» **Dataset**
--- --- ---
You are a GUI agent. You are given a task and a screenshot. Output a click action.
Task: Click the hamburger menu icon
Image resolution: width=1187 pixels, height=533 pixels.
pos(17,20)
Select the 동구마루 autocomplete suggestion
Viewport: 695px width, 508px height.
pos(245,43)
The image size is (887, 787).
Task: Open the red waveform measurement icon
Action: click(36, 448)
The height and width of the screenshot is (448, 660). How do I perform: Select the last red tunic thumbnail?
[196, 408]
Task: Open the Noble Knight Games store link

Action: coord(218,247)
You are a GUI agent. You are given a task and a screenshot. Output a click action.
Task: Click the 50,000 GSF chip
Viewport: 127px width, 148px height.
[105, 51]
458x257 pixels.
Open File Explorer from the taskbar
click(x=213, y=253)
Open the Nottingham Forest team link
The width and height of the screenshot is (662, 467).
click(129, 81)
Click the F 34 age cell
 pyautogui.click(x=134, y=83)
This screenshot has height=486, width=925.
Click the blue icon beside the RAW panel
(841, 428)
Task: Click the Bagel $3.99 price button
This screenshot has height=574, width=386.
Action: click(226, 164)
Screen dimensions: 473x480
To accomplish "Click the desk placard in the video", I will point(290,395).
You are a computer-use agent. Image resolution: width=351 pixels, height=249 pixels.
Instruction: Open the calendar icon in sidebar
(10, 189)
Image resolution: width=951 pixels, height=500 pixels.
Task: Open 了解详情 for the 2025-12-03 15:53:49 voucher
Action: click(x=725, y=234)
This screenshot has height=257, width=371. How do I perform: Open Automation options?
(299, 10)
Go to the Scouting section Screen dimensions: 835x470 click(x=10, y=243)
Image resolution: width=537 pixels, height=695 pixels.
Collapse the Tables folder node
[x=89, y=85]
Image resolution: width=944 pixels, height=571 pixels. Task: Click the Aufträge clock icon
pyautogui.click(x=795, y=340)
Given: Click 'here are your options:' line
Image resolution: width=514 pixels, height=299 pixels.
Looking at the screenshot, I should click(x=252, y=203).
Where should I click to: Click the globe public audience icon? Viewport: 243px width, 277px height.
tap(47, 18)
--- --- ---
» **What needs to be done**
Reproduce the listing above verbatim.

» **Finished task**
You are a GUI agent. You are given a task and a screenshot. Output a click action.
Task: Click the hamburger menu icon
Image resolution: width=1187 pixels, height=533 pixels.
pos(17,20)
Select the 동구마루 autocomplete suggestion
Viewport: 695px width, 508px height.
pos(245,43)
The image size is (887, 787).
Task: Open the red waveform measurement icon
Action: click(36, 448)
The height and width of the screenshot is (448, 660). How do I perform: Select the last red tunic thumbnail?
[196, 408]
Task: Open the Noble Knight Games store link

Action: coord(218,247)
You are a GUI agent. You are given a task and a screenshot. Output a click action.
Task: Click the 50,000 GSF chip
Viewport: 127px width, 148px height.
[105, 51]
458x257 pixels.
Open File Explorer from the taskbar
click(x=213, y=253)
Open the Nottingham Forest team link
The width and height of the screenshot is (662, 467).
click(129, 81)
Click the F 34 age cell
 pyautogui.click(x=134, y=83)
This screenshot has height=486, width=925.
Click the blue icon beside the RAW panel
(841, 428)
Task: Click the Bagel $3.99 price button
This screenshot has height=574, width=386.
Action: click(226, 164)
Screen dimensions: 473x480
To accomplish "Click the desk placard in the video", I will point(290,395).
You are a computer-use agent. Image resolution: width=351 pixels, height=249 pixels.
Instruction: Open the calendar icon in sidebar
(10, 189)
Image resolution: width=951 pixels, height=500 pixels.
Task: Open 了解详情 for the 2025-12-03 15:53:49 voucher
Action: click(x=725, y=234)
This screenshot has height=257, width=371. How do I perform: Open Automation options?
(299, 10)
Go to the Scouting section Screen dimensions: 835x470 click(x=10, y=243)
Image resolution: width=537 pixels, height=695 pixels.
Collapse the Tables folder node
[x=89, y=85]
Image resolution: width=944 pixels, height=571 pixels. Task: Click the Aufträge clock icon
pyautogui.click(x=795, y=340)
Given: Click 'here are your options:' line
Image resolution: width=514 pixels, height=299 pixels.
Looking at the screenshot, I should click(x=252, y=203).
Where should I click to: Click the globe public audience icon? Viewport: 243px width, 277px height.
tap(47, 18)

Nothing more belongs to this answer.